Iconic Photo: Roddick, the nearly man of Wimbledon
The agony and ecstasy. Promotion, relegation. Winners and losers. Sport is full of polar opposites. Where there is a winner, sport dictates that there must also be a loser. In this picture by Julian Finney those extremes of sport are highlighted perfectly.
In 2009 And Roddick lost to Roger Federer in the Wimbledon final. Despite the 2003 US Open win, the 2007 Davis Cup triumph and the 32 titles, A-Rod’s career could have been so different. “I’m the most successful bad player ever”, is his own assessment of his career and those three Wimbledon final defeats say that he couldn’t be more right.
Wimbledon and Roddick seem to go hand in hand. He made no secret of the fact it was his favourite Grand Slam, and the one he most desperately yearned to win. His game suited the grass at the All England Club and the fans at Wimbledon welcomed the American with open arms.
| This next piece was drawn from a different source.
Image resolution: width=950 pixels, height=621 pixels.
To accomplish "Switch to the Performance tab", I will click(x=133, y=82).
The devastation of a third final loss to Federer is clear to see, and contrasted so beautifully with the arms aloft celebration of Federer, complete with a personalised jacket bearing the number 15 (to celebrate his 15th Grand Slam Title). Roddick is the one in focus in the photograph, despite being the loser. His somewhat disheveled appearance, with baseball cap and untied laces, compared to the suave, pristine appearance of Federer, highlights the gulf between the winner and the loser.
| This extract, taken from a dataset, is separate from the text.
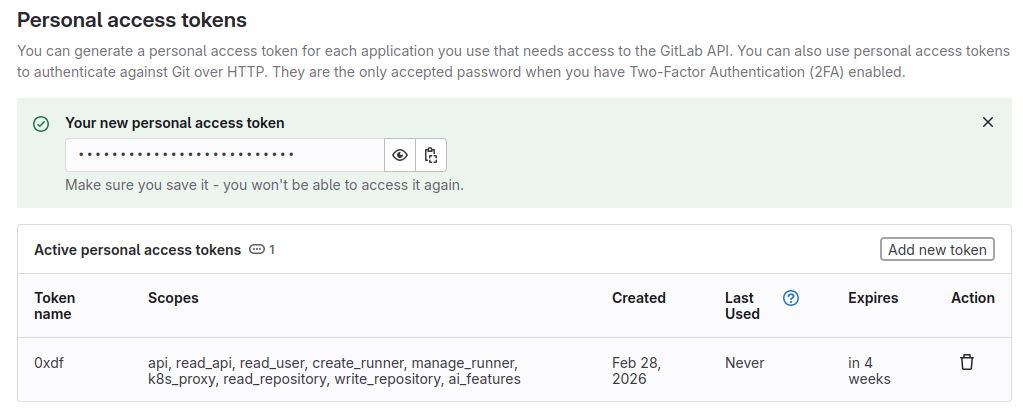1023x414 pixels.
Task: Copy the personal access token to clipboard
Action: point(431,155)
Instead of a generic image of Federer celebrating the trophy, this photo tells the true story of the match. It was a match Roddick should, and could have won. Leading by one set to love, he had set point in the second set tie break to take a two sets to love lead, inexplicably he shot a volley wide with the whole court begging. Such are the fine margins of sport, on which the outcome of a match can swing.
The truth of the matter was that Roddick played that 2009 final better than some people have played to win a Wimbledon title. He lost 5-7, 7-6, 7-6, 3-6, 16-14. Yet it still wasn’t enough, and this photograph captures that realisation perfectly. Federer in that moment feels as if he is surrounded by friends as he soaks in the applause of the crowd. Whereas Roddick, depsite being surrounded by thousands who no doubt are sympathising with him, must feel like the lonliest man on earth.
Always one to plump for the underdog, and despite him knocking out my beloved Andy Murray in the semi finals, I remember watching the match willing Roddick over the line and feeling gutted for him. If I was gutted I can only imagine how awful he felt.
But such is the beauty of sport, it's why we love it, the agony and heartbreak is part of the joy, (just don't tell Andy Roddick that).